I also picked up a sewing machine. That’s right, I purchased a $100 sewing machine to alter my $30 Target curtains.
And then I hung up the too-long curtains, and promptly forgot about my quest for a black tension rod, and my desire to shorten the curtains.
Until two weeks ago, when I found myself at Bed Bath and Beyond, and found a black tension rod. In the bath hardware department. Because shower curtain rods come in more colors than regular curtain tension rods. It was perfect, as the valance curtain rod is of a shower-curtain-rod diameter. I hadn’t thought of it before because I didn’t realize that shower curtain rods got that much shorter than a bathtub length. Apparently, though, they are expandable from 41 to 72 inches. Who knew?

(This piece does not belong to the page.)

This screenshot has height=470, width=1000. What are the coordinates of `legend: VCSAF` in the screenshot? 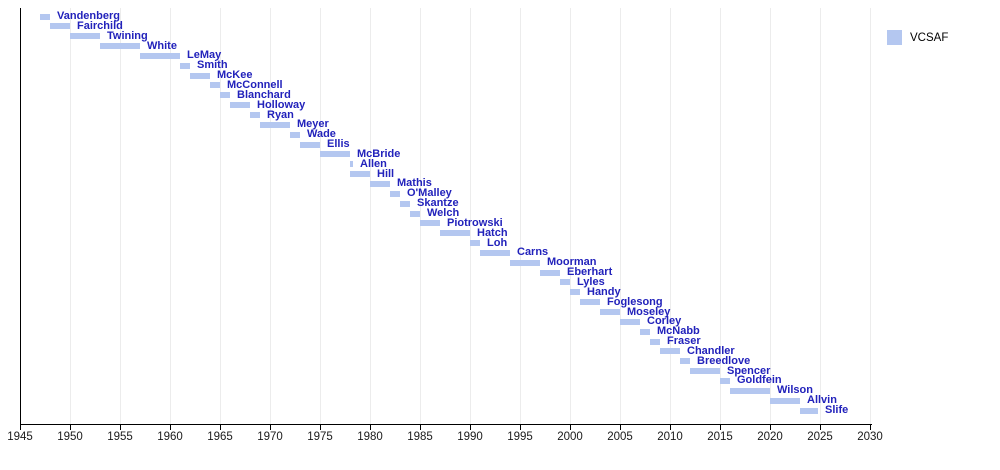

And so, today, I took down my curtains and hemmed them. I called on all my sewing experience (a pair of shorts when I was 9, and I’m pretty sure my mom did half the sewing). I chopped a foot off the bottom of the curtains, ironed a new hem, and pinned it in place. I pulled the sewing machine out of the closet and made myself a bobbin. On my first try! I threaded the thread all through the machine – luckily for me, there’s directions for that written on my machine. After 3 tries, I got the bobbin in the machine. (Ok, ok, all you non-sewers, that part really is tricky!). I did a couple of practice runs on the cut-off curtain parts, to remember how to sew a straight line, and to figure out what length stitch matched the original stitch the closest. Not that anyone would know, seeing as I hacked off the original hem, but it just seemed like a good idea at the time. And then I sewed my curtains.
My stitching isn’t perfect. There are parts that don’t lay quite flat. If I ever wash the curtains, I imagine there will be some puckering due to imprecise ironing, pinning, and stitching. But it’s good enough for me. No one who visits my house will ever inspect my curtains that closely. And I know that I will never wash my curtains.